Required work:
Among the records below, find the line with "This screenshot has width=745, height=1053." and the line with "Screen dimensions: 1080x1920". Set down both and every line between, exactly and with no pictures, but nothing else.

Supplied information:
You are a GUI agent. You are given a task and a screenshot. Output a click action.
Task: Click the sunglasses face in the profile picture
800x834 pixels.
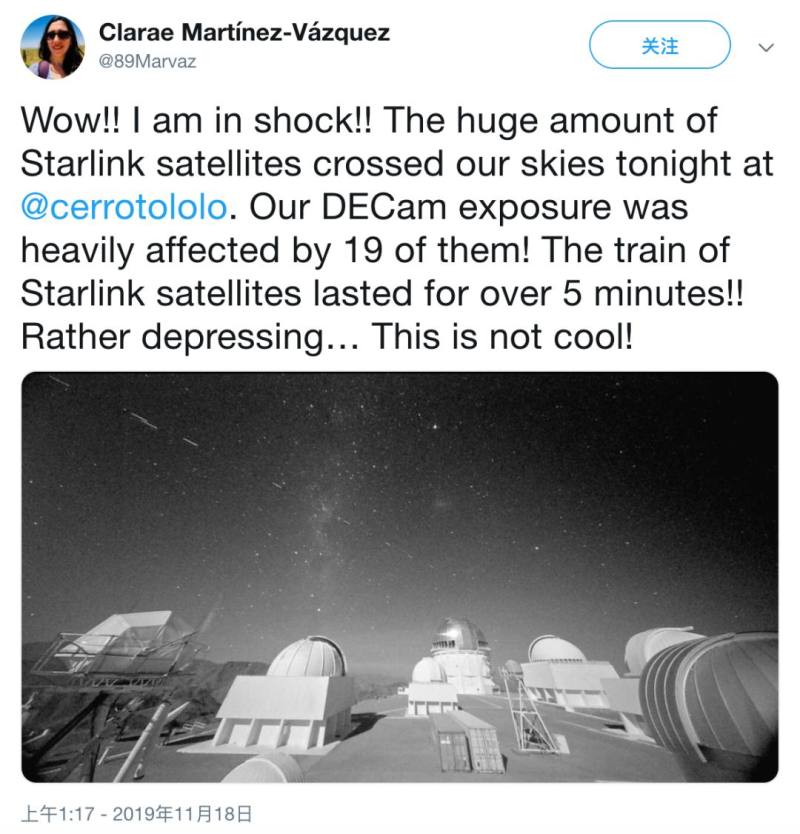(x=58, y=40)
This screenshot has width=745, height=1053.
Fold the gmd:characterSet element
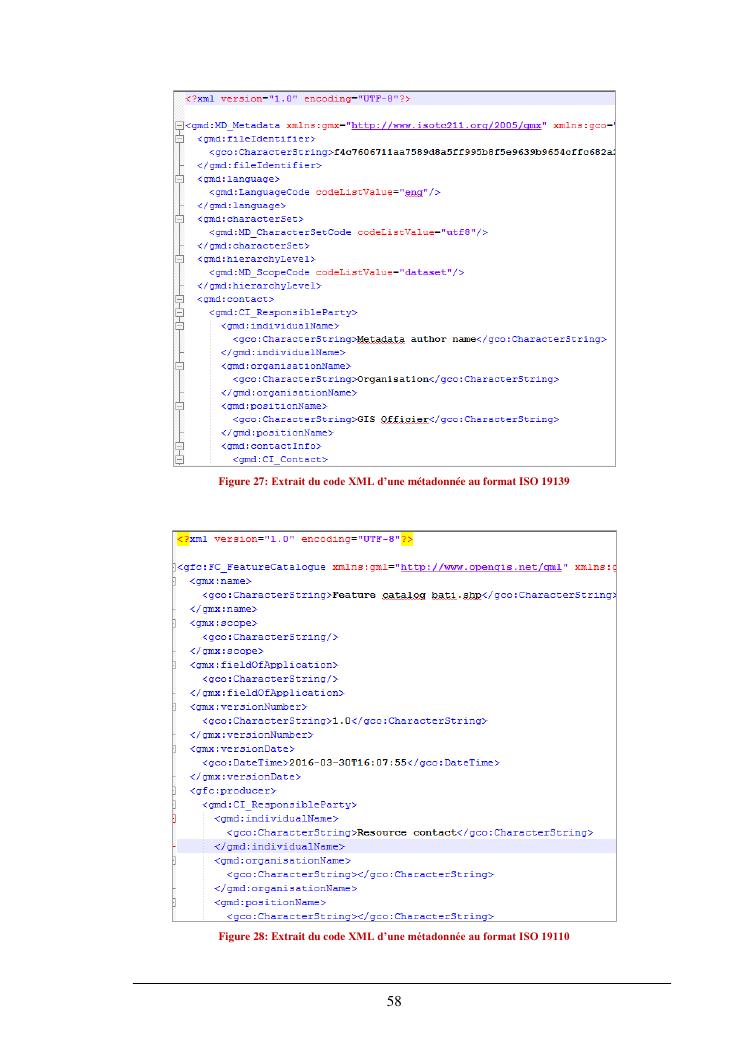point(178,218)
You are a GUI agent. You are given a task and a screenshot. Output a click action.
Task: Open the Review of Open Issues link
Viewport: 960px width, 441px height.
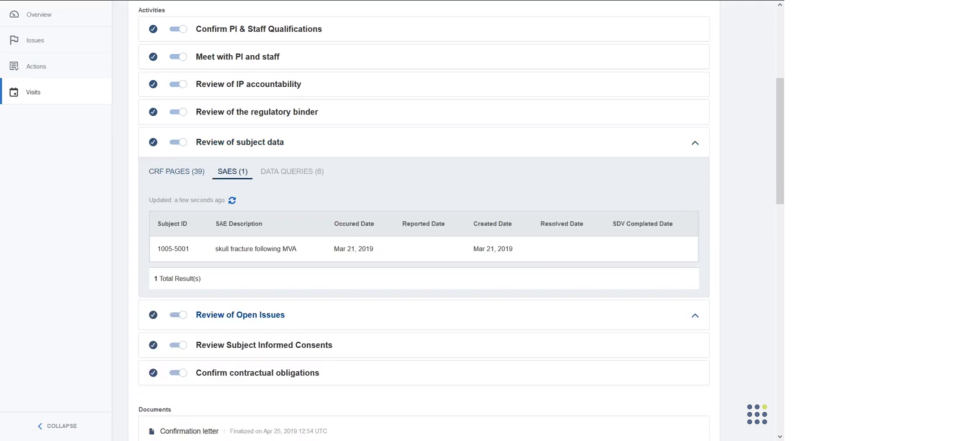point(240,315)
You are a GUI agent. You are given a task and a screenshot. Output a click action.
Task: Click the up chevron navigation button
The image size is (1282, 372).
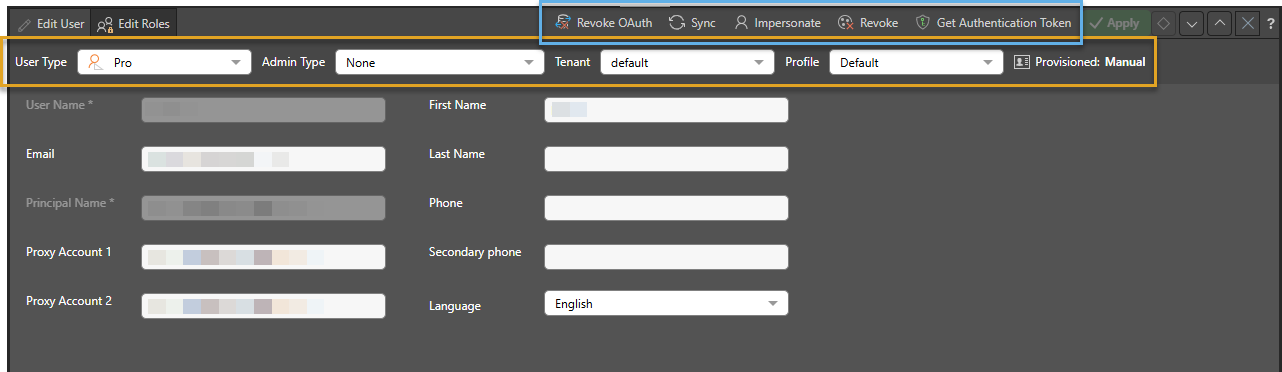tap(1219, 23)
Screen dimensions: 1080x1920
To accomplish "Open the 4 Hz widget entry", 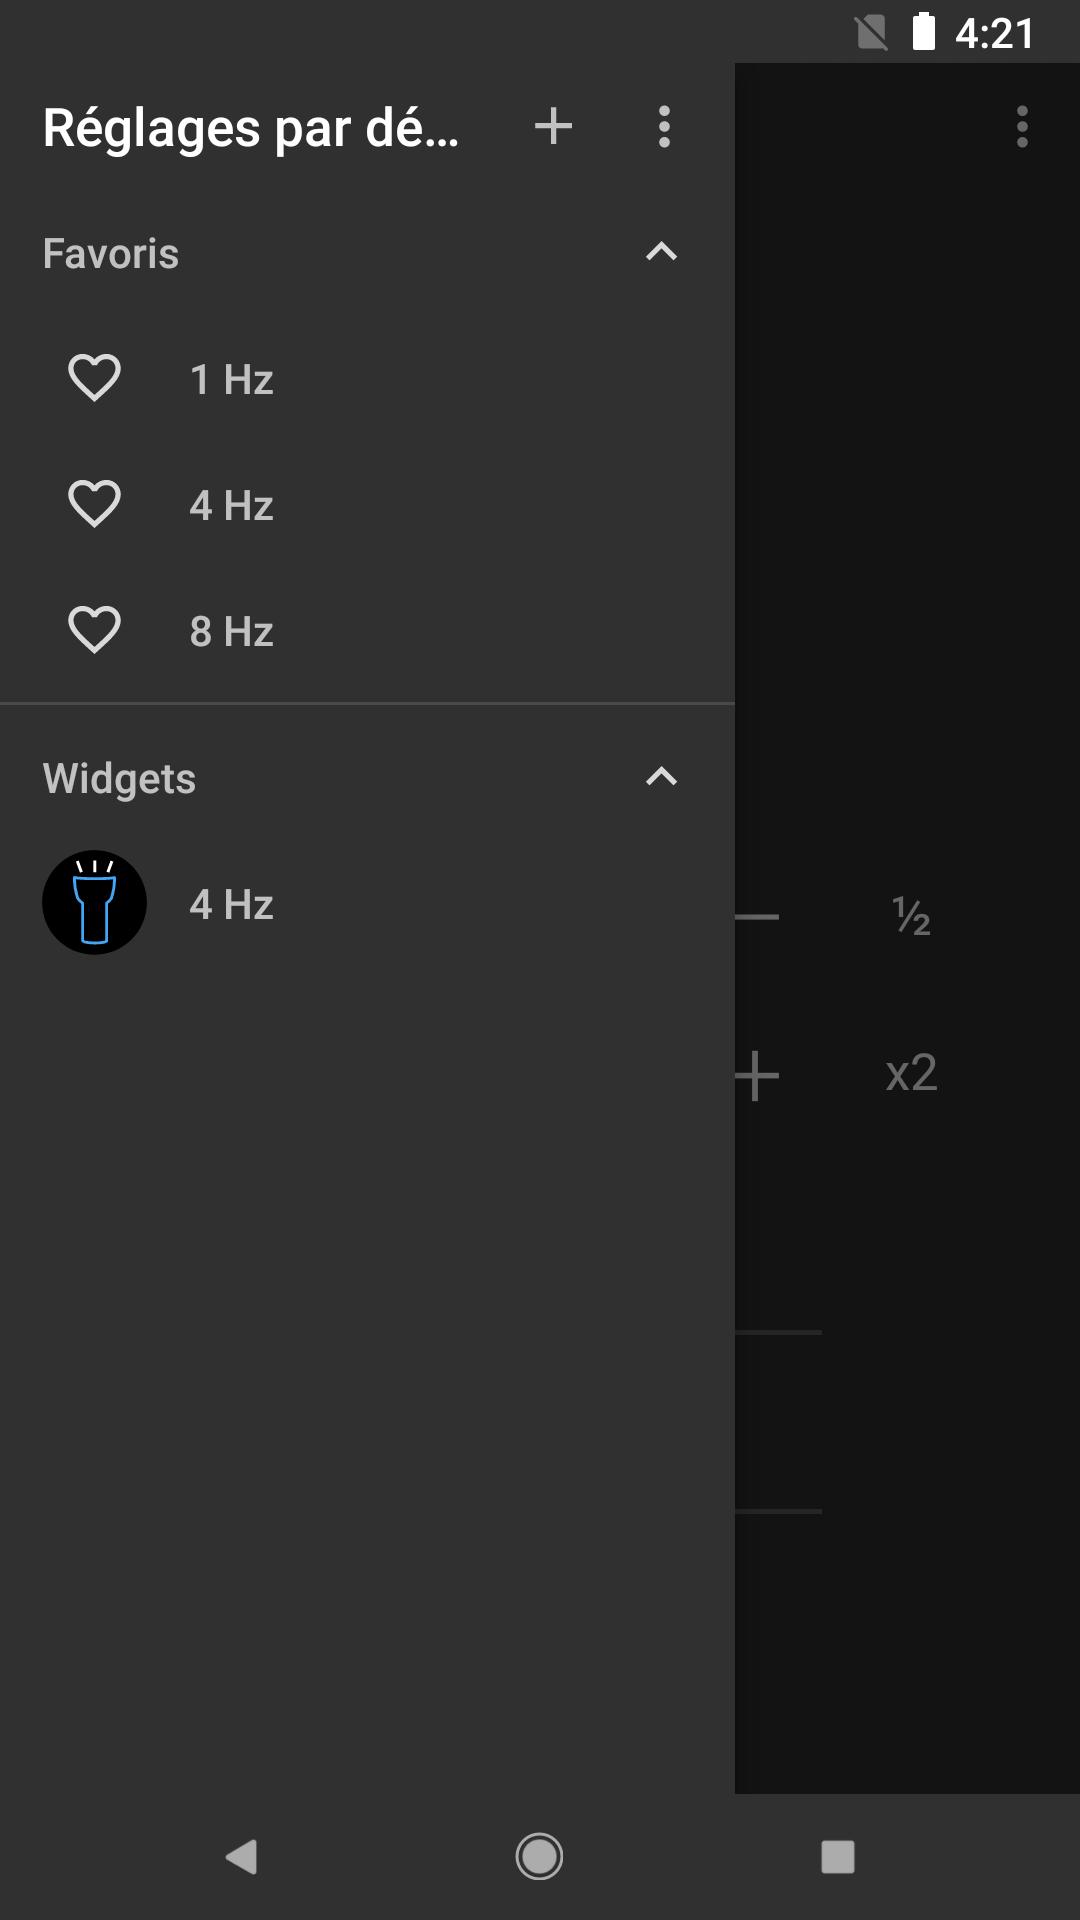I will pyautogui.click(x=367, y=904).
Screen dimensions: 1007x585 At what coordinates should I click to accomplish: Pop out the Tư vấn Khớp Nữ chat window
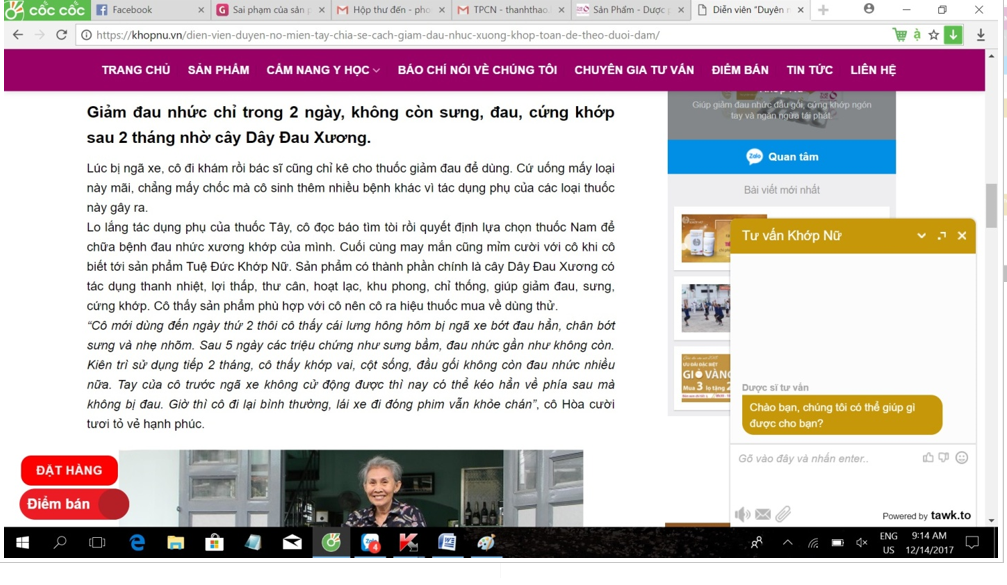941,236
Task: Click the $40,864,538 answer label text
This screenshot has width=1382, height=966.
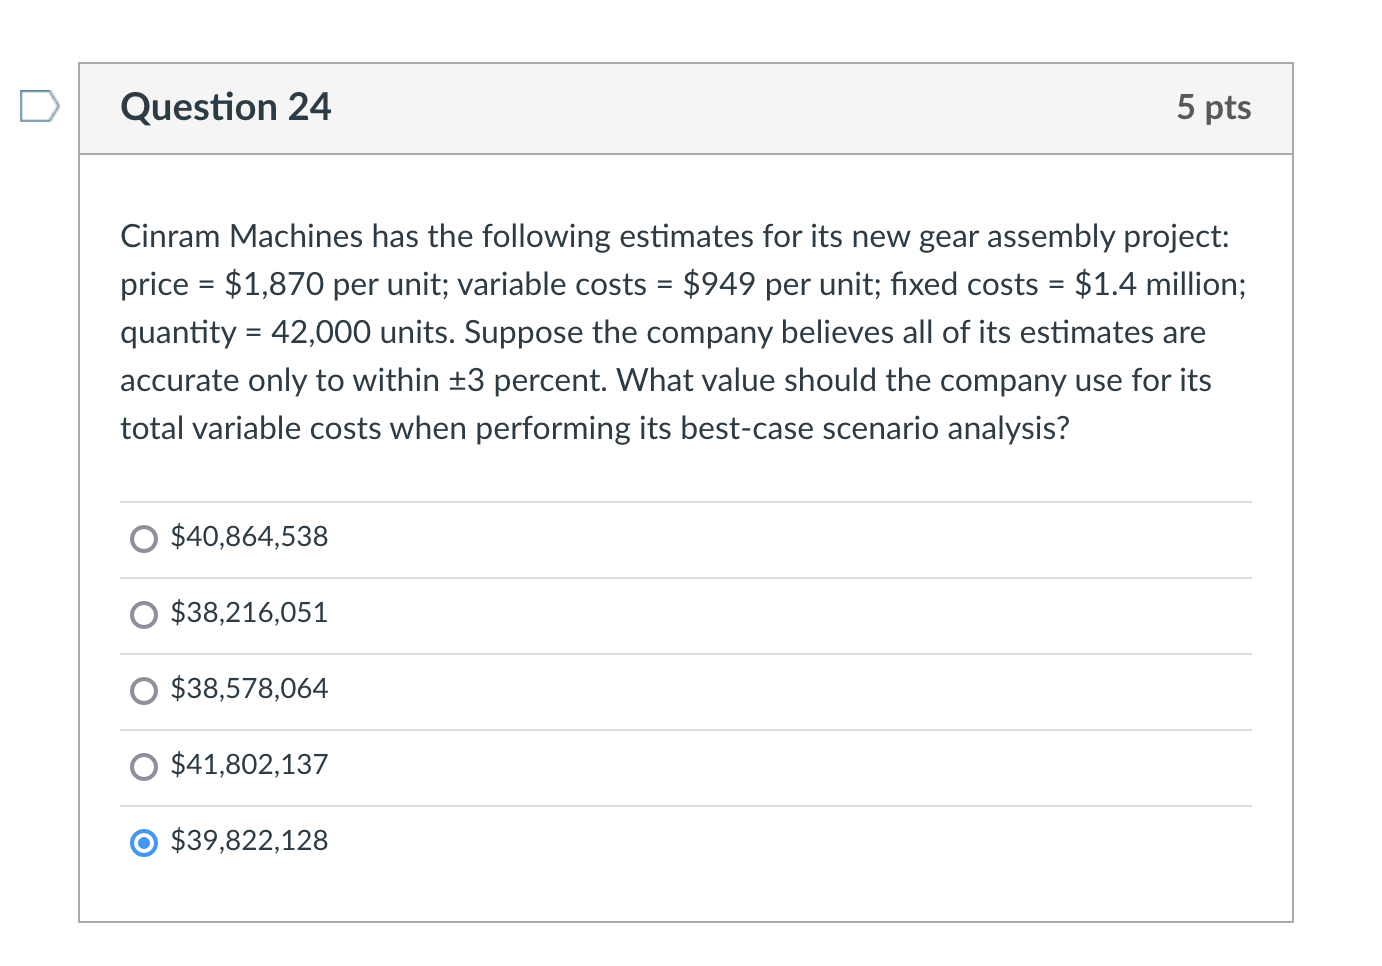Action: [249, 537]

Answer for the task:
This screenshot has width=745, height=1053.
Fold the gmd:characterSet element
point(178,218)
You are a GUI agent. You are given a task and a screenshot. Output a click action.
Task: Open the Review of Open Issues link
Viewport: 960px width, 441px height.
point(240,315)
You are a GUI agent. You are given a task and a screenshot. Output a click action.
Task: Click the up chevron navigation button
The image size is (1282, 372).
tap(1219, 23)
Screen dimensions: 1080x1920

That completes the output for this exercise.